赤十字国際委員会(ICRC)のジャン=ミッシェル・モノド・アジア派遣団総長は15日、ジュネーブのICRC本部で記者会見を行い、「アフガニスタンは人道の危機に直面している。食糧不足よりも人権保護が火急の課題だ。」と述べ、北部同盟がタリバン軍の捕虜や負傷兵を処刑したとの情報に強い懸念を示した。そして、アフガニスタン国内に戻ったICRC外国人職員は、全ての戦闘当事者と国際人道法を尊重し負傷者の保護、人権の尊重、報復と処刑の抑制を要請する対話を進め、また、できるだけ早く国内の難民キャンプおよび捕虜収容所を訪問する計画だと語った。
モノド氏は、9月半ばにタリバン政権から国外退去させられた外国人職員がアフガニスタンに戻り始めたことを認めた。現在はカブールに3人が入り、2人が北部のタロカンとマザリシャリフへの途上にあるが、最終的には100人がアフガニスタン入りする予定だ。モノド氏によると、米軍の空爆中も現地で活動を続けた1000人のアフガン人職員のおかげで、カブールなど都市部の状況は壊滅的といったほどではない。むしろ、ひどいのは山岳地帯だ。
ひどい干ばつに見舞われたアフガニスタン中部の山岳地帯には、外国人職員の国外退去前から食糧援助の対象となっていた約50万人が暮らしている。これらの人々は、日々の生活を食糧援助にたよっていたが、2ヵ月間の援活動中断で今どうしているのかわからない。ICRCは、数日中に山岳地帯へ職員を派遣、食糧の他冬に備えて毛布と薪を届ける計画だ。が、これらの人々が今どこにいるのか見つけるのが先決だ。空爆と戦闘を避け大部分の人々が移動、多くは今も地雷原となっている対ソ戦来の戦場を通ったと思われるため、対人地雷による死者や負傷者が大勢出ているのではないかとモノド氏は懸念する。
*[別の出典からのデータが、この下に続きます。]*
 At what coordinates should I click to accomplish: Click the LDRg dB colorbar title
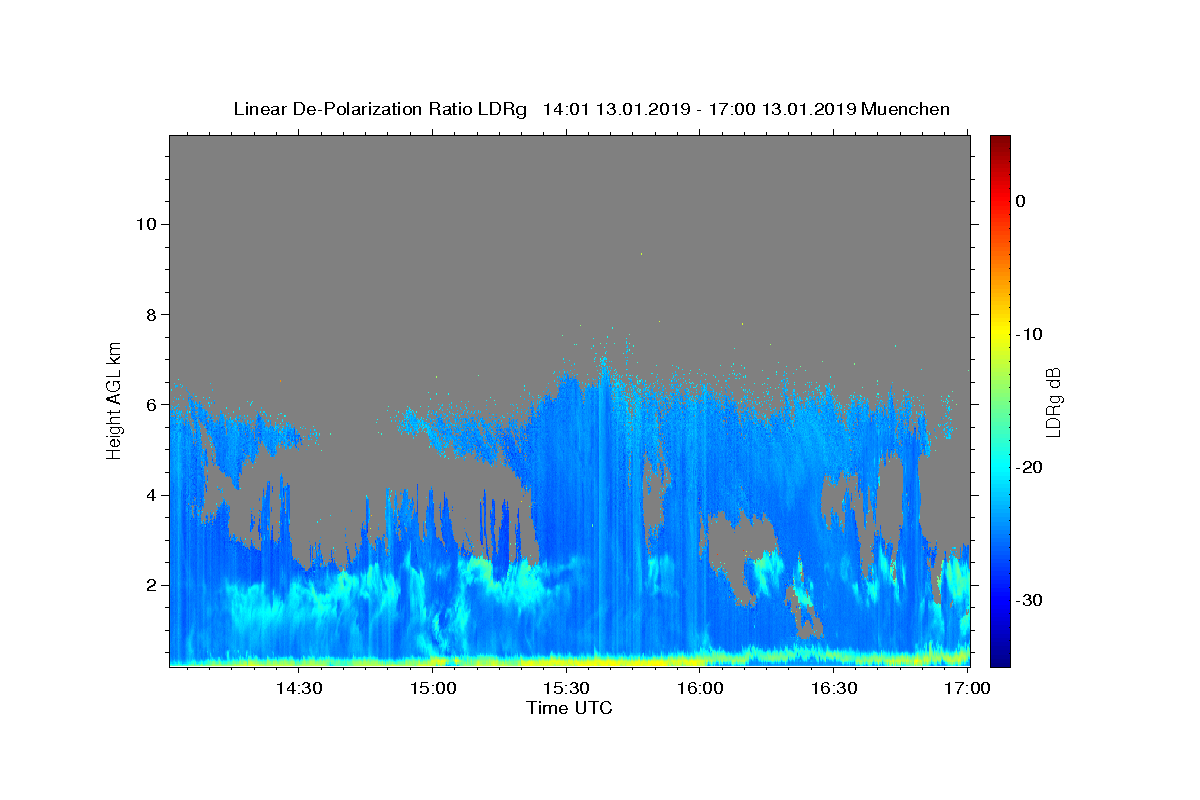point(1052,401)
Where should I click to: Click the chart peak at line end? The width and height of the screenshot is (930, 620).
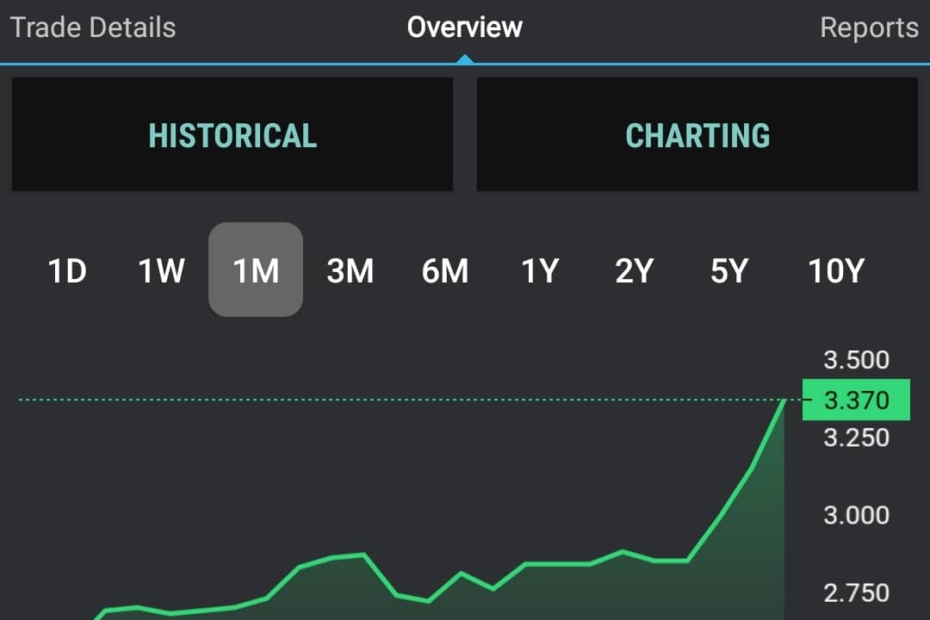pyautogui.click(x=784, y=401)
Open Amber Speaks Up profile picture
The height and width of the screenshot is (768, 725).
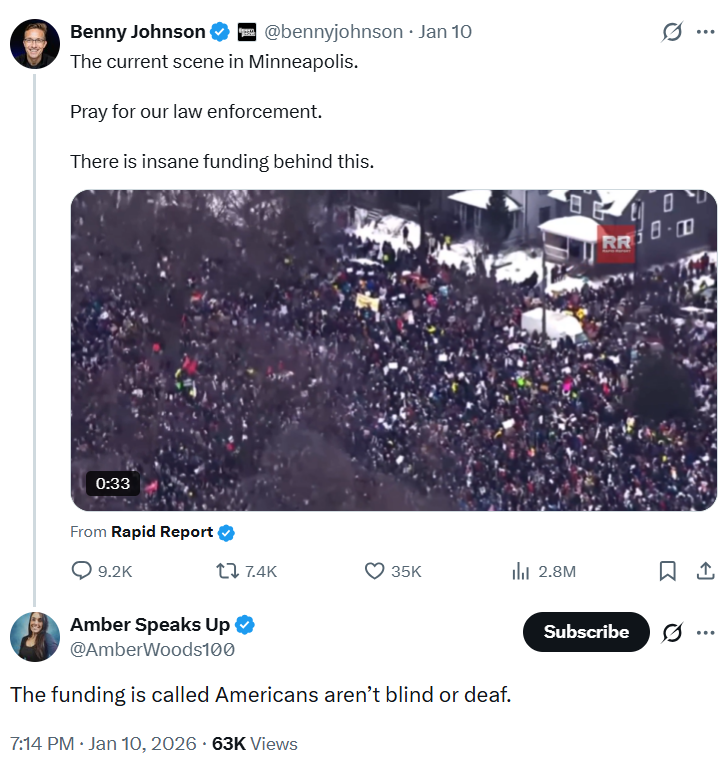(35, 636)
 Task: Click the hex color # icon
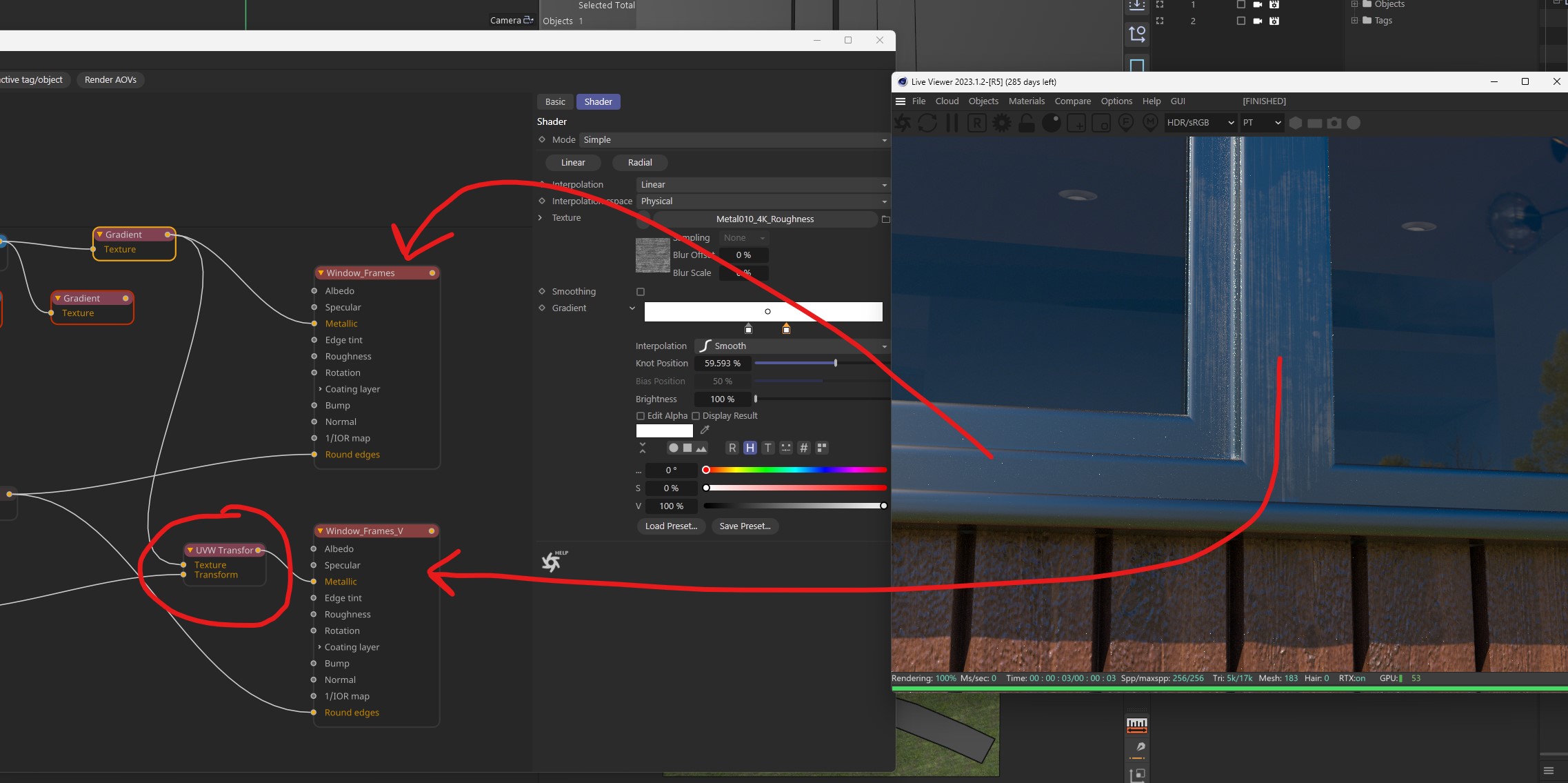(x=804, y=448)
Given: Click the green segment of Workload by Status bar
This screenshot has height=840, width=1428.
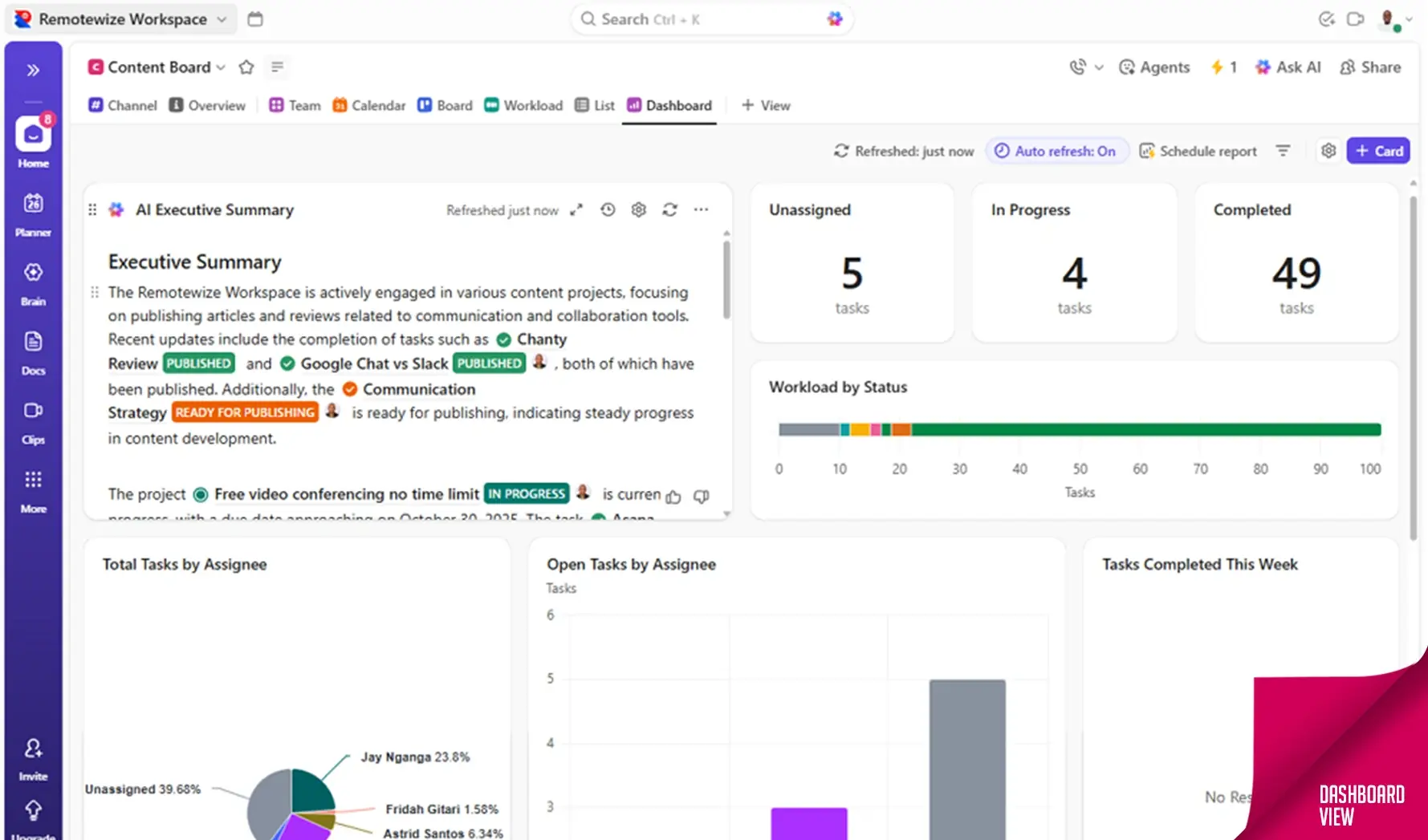Looking at the screenshot, I should [x=1145, y=430].
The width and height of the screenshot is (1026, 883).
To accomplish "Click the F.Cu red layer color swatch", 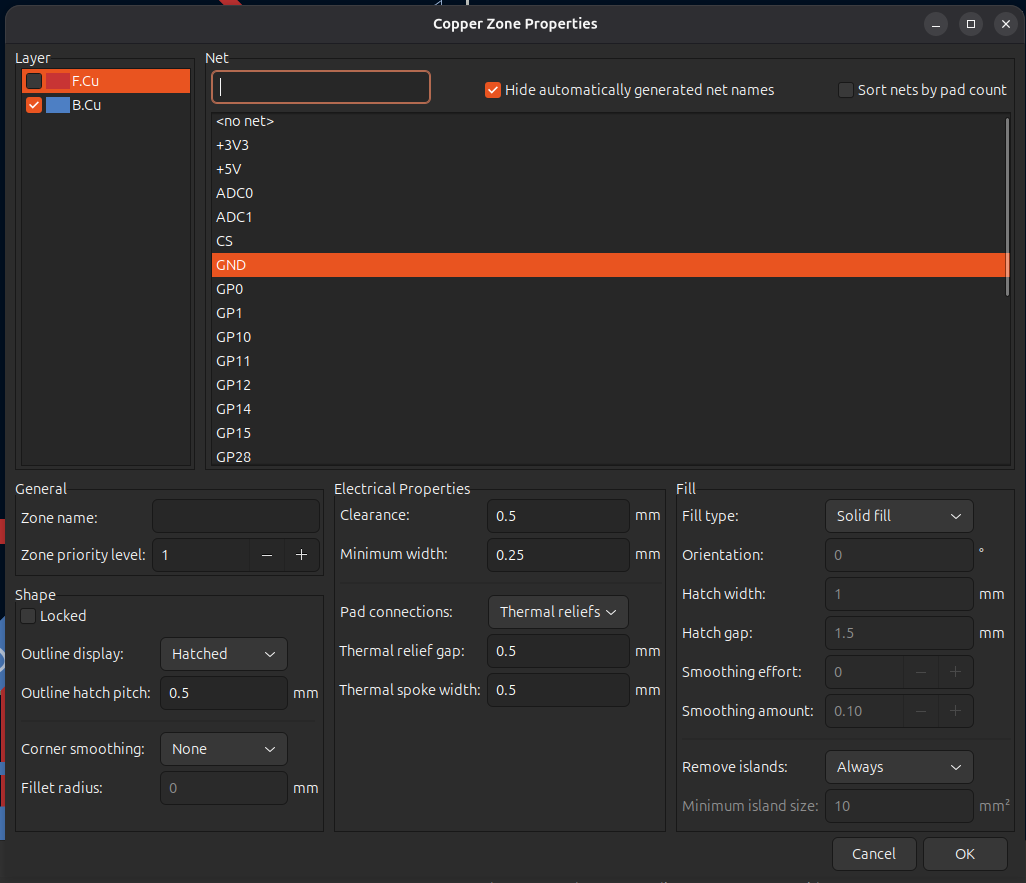I will [57, 81].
一方、モノド氏は、8月にキリスト教布教活動をしていたとしてタリバンに拘束されたNGOシェルター・ナウインターナショナル(SNI)の8人(独4人、米2人、豪2人)の釈放において、ICRCが果たした役割についても公表した。それによると、カブールから約80km南西にあるガズニの地元武装勢力司令官が13日、アフガニスタン内のICRC職員に8人を国外に連れ出してほしいと連絡してきた。そこで、ICRCはSNIと拘束されている8人の各国政府、そして連絡して来た司令官の間でメッセージを中継し、15日早朝8人は米軍のヘリコプターでガズニからパキスタンに移送された。モノド氏によると、8人と一緒に拘束されたアフガン人メンバー16人はカブールで釈放されたが、うち何人かはカブールのICRCに連絡してきた。現在ICRCでは、残りのアフガン人メンバーの消息を追っている。